= Brain technology =

Neuroscience-based adaptive systems

Brain technology, or self-learning know-how systems, defines a technology that employs latest findings in neuroscience. [see also neuro implants] The term was first introduced by the Artificial Intelligence Laboratory in Zurich, Switzerland, in the context of the Roboy project. Brain Technology can be employed in robots, know-how management systems and any other application with self-learning capabilities. In particular, Brain Technology applications allow the visualization of the underlying learning architecture often coined as "know-how maps".

==Research and applications==

The first demonstrations of BC in humans and animals took place in the 1960s when Grey Walter demonstrated use of non-invasively recorded encephalogram (EEG) signals from a human subject to control a slide projector (Graimann et al., 2010).

Soon after Jacques J. Vidal coined the term brain–computer interface (BCI) in 1971, the Defense Advanced Research Projects Agency (DARPA) first starting funding brain–computer interface research and has since funded several brain–computer interface projects.

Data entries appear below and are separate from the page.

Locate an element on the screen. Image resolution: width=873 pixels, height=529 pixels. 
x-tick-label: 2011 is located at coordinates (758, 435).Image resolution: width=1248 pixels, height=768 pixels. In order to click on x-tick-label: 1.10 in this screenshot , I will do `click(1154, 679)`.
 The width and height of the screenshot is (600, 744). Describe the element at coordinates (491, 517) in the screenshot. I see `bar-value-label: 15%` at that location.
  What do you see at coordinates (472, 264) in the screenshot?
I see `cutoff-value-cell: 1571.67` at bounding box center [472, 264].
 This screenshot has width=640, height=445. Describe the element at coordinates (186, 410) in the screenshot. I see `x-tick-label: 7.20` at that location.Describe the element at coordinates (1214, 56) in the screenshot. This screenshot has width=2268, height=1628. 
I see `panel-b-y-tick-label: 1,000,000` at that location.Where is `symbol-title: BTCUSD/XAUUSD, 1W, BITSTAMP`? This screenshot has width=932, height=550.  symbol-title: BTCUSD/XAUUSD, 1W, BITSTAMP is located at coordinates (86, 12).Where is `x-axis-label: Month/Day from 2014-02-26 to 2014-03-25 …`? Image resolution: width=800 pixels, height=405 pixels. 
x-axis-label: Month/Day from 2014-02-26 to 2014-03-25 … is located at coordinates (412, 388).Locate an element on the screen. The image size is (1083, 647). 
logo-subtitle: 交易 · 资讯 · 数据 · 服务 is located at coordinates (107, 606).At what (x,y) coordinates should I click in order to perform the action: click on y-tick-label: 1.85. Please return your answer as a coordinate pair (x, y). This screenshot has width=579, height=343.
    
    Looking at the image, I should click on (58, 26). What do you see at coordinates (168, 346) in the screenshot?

That market is expected to reach a value of $1.72 billion by 2022. Brain–computer interfaces record brain activity, transmit the information out of the body, signal-process the data via algorithms, and convert them into command control signals.

In 2012, a landmark study in Nature, led by pioneer Leigh Hochberg, MD, PhD, demonstrated that two people with tetraplegia were able to control robotic arms through thought when connected to the BrainGate neural interface system. The two participants were able to reach for and grasp objects in three-dimensional space, and one participant used the system to serve herself coffee for the first time since becoming paralyzed nearly 15 years prior.

And in October 2020, two patients were able to wirelessly control an operating system to text, email, shop and bank using direct thought through the Stentrode brain computer interface (Journal of NeuroInterventional Surgery) in a study led by Thomas Oxley. This was the first time a brain–computer interface was implanted via the patient's blood vessels, eliminating the need for open brain surgery.